C.S. Lewis spent summer holidays at Castlerock with his brother Warren and parents. He was fascinated by the steam trains coming through the tunnel gushing steam as they slowed to a halt at the station. He would explore the pathways that lead to Downhill Castle and the Lion's Gate, play in the rock pools near the Castle Rock, visit Dunluce Castle and walk on the Causeway Stones, all of these childhood experiences which left an indelible impression in his imagination which found their way into his writings in later life.
The magical seashore in Prince Caspian echoing those childhood days and tidal pools, Cair Paravel in The Lion, the Witch and the Wardrobe reminding us of Dunluce Castle, Aslan the great lion from the Lions Gate at Downhill and the door handle on the manse at St. Marks Church in Belfast.
The house where he stayed is still here, shamefully though, there is nothing done to recognise or celebrate this important and now popular scholar and author who took a part of this landscape away in his young mind and created a world of wonder in his books.
The Castle Rock which gave the village its name was the location of a tragic shipwreck, 'The Trader' from Greenock ran into a severe gale and after hours of fighting to keep offshore she foundered on the rock during the night of 24th November 1826 with the loss of the crew of eight. The bodies of the sailors were taken from the shore and buried in St Paul's Church at Articlave. You can see the gravestone just through the main gates and against the wall on the left hand side, this was the closest graveyard at the time.
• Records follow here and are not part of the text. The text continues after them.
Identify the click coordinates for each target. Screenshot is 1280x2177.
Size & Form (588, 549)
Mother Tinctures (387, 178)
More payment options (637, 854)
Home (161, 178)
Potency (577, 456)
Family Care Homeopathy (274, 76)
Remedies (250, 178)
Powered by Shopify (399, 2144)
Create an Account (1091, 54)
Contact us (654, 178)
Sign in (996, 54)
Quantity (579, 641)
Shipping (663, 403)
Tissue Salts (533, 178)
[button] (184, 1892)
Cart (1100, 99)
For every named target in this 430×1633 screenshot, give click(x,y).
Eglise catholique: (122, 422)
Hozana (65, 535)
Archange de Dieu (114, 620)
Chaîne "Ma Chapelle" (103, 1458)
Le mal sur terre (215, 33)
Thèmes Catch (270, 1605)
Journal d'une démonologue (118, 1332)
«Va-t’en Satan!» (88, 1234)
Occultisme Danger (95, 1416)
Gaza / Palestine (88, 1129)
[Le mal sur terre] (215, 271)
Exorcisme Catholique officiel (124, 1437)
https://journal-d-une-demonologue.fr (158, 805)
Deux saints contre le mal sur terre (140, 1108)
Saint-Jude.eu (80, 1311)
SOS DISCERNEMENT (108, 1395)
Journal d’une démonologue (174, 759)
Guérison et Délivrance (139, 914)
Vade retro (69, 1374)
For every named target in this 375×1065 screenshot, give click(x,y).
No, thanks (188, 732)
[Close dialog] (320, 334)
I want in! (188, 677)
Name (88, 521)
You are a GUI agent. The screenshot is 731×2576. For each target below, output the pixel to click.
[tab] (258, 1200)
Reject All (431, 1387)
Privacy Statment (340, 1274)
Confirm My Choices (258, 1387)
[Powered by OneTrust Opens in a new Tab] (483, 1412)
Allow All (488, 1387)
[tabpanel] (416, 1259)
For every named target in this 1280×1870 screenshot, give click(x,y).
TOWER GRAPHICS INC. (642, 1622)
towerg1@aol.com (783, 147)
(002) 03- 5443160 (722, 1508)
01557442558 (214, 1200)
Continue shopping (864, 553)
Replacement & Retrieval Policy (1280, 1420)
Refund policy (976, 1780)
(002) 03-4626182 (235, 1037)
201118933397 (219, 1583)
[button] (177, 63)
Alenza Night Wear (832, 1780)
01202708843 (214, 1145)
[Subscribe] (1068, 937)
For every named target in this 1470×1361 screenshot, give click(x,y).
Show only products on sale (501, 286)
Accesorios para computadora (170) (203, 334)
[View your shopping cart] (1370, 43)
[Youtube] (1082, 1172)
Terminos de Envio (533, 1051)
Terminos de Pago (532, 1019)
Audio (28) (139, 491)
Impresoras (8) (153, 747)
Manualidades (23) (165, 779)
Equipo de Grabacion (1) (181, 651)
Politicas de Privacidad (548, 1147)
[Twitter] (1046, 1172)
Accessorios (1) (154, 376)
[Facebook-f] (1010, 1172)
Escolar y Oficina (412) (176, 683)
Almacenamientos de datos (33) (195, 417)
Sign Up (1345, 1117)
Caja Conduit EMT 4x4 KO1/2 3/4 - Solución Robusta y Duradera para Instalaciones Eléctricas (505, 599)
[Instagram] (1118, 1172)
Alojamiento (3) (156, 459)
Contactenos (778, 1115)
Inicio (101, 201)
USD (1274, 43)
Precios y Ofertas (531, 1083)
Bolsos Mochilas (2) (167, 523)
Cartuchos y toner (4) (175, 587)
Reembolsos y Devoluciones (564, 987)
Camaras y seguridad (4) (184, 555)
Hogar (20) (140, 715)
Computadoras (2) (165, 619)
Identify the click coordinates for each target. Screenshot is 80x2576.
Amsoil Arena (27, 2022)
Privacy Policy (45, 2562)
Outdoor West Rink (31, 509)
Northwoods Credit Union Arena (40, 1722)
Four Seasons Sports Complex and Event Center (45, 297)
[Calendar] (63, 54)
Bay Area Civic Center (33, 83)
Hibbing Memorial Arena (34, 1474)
Castlerock, Articlave and Downhill are all in the Parish of Dunboe, an area steeped in history. The name Dunboe means 'Fort of the Cow', tradition says that in the reign of King Art, there was a famine in the district. A famous cow called Glasgavlin was stolen from Ballynascreen and tethered to a rock at Downhill known as 'The Tether Rock'. She is said to have saved the lives of the people with a constant supply of milk.